──────── Task inputs ────────

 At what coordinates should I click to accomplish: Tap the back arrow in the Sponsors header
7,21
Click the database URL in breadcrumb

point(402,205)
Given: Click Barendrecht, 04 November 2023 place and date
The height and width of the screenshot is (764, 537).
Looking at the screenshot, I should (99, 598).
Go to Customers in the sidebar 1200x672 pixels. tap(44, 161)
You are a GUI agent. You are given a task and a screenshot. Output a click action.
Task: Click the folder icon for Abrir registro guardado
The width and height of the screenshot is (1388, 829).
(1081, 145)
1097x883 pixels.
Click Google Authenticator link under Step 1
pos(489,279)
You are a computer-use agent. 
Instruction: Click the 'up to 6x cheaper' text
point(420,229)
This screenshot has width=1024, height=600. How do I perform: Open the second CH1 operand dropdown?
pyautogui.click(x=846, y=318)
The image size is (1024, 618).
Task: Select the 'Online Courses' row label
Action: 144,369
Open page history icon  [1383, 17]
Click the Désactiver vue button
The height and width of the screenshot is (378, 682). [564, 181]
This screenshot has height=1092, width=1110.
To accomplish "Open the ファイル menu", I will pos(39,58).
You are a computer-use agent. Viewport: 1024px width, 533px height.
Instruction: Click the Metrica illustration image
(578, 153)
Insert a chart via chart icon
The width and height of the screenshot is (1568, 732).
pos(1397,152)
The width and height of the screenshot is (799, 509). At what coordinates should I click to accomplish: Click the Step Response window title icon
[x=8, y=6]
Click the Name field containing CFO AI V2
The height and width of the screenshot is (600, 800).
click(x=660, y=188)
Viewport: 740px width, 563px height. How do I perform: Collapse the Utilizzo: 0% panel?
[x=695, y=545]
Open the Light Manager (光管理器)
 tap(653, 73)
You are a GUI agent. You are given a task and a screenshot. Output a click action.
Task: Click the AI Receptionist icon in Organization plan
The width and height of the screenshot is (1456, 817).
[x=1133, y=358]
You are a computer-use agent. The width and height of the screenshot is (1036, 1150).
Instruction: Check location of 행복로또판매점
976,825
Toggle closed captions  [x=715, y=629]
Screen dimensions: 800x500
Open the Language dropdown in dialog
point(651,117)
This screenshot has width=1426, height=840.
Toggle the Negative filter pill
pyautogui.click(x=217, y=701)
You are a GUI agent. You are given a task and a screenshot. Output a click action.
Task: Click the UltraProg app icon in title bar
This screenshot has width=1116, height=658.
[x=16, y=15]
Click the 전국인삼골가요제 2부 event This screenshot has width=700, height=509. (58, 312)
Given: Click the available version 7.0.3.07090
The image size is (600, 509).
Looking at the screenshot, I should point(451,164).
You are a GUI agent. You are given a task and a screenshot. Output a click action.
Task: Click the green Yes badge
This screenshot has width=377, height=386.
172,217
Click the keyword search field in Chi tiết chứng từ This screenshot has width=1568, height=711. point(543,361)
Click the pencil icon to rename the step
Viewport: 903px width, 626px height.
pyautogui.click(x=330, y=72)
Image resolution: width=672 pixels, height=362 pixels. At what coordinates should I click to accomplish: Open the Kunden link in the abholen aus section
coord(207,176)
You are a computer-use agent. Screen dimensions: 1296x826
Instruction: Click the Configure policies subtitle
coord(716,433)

────────

Exactly the lines from the one holding "Instruction: Click the Configure" through the end of the records above are to be returned, and nothing else.

Your solution>
Instruction: Click the Configure policies subtitle
coord(716,433)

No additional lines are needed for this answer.